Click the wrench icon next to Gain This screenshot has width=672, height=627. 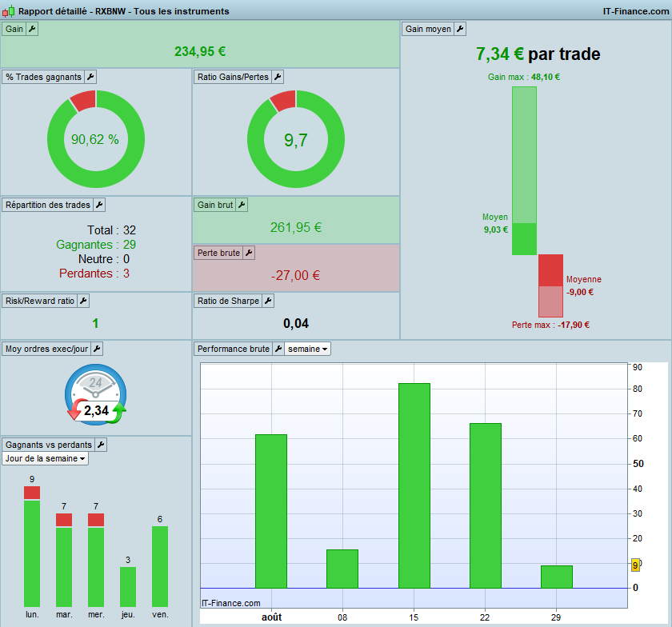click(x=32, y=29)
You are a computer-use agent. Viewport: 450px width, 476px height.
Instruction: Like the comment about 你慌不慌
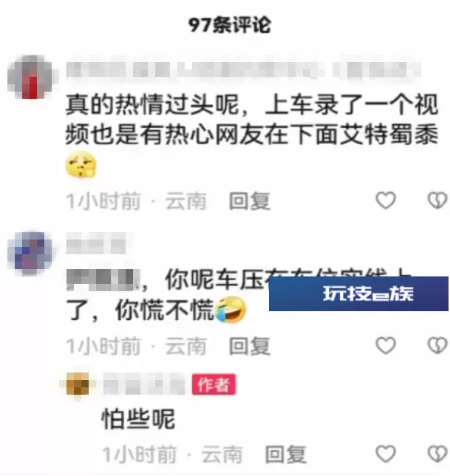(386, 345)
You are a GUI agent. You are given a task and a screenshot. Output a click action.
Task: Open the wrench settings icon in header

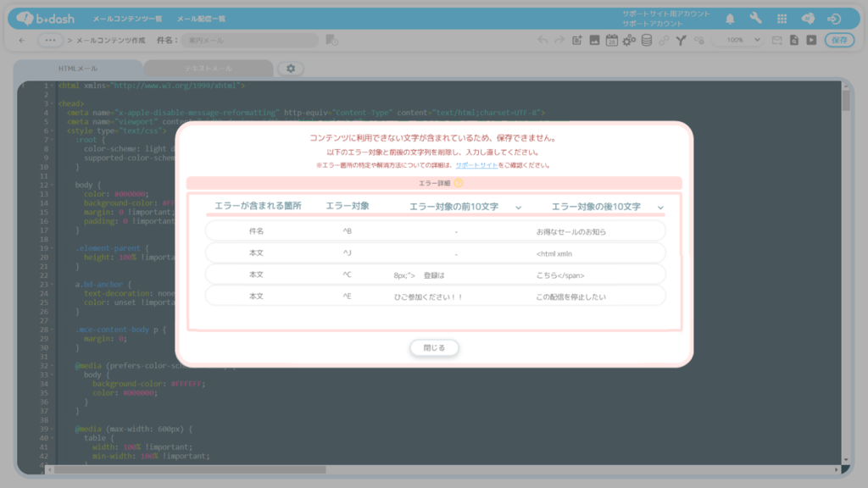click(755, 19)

::::::

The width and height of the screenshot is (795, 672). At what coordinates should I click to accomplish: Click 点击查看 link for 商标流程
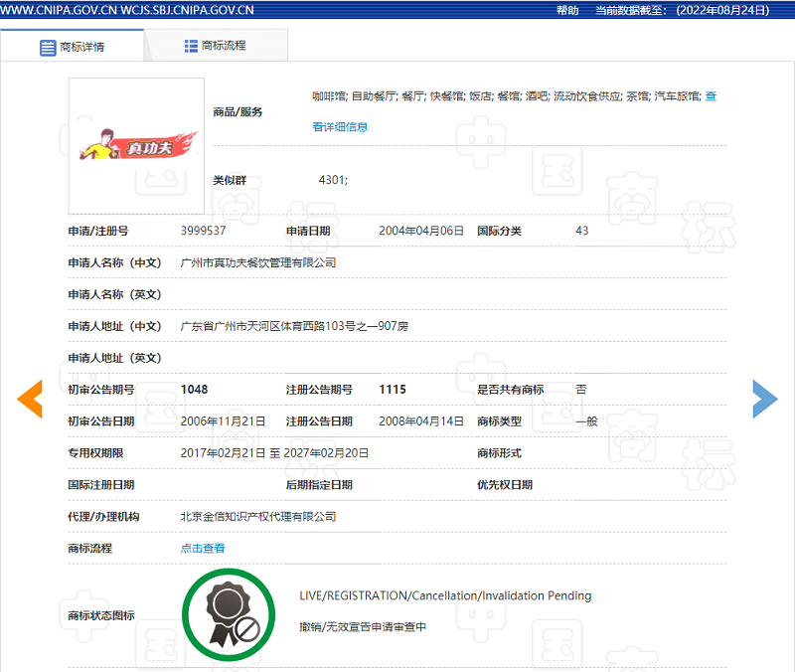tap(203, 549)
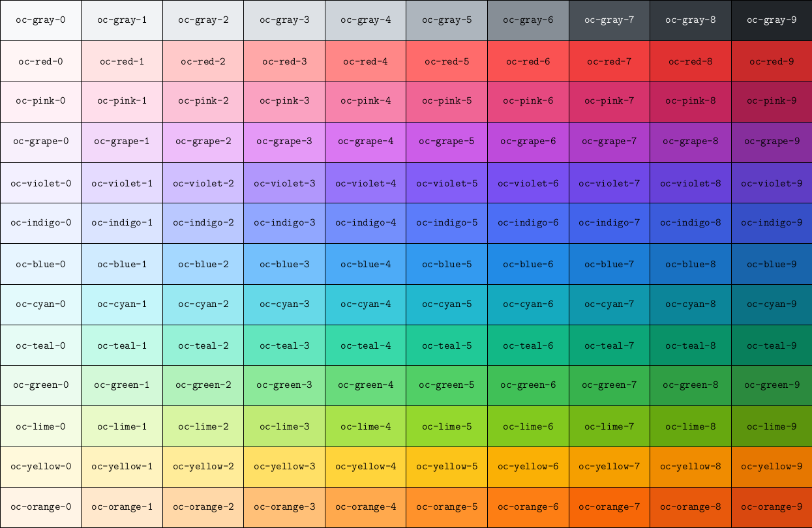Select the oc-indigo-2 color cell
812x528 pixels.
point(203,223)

::::::

WORK TASK:
From the material given, work out how many lines hold the string "agent"; state that number and nothing further.

OUTPUT FOR THIS TASK:
2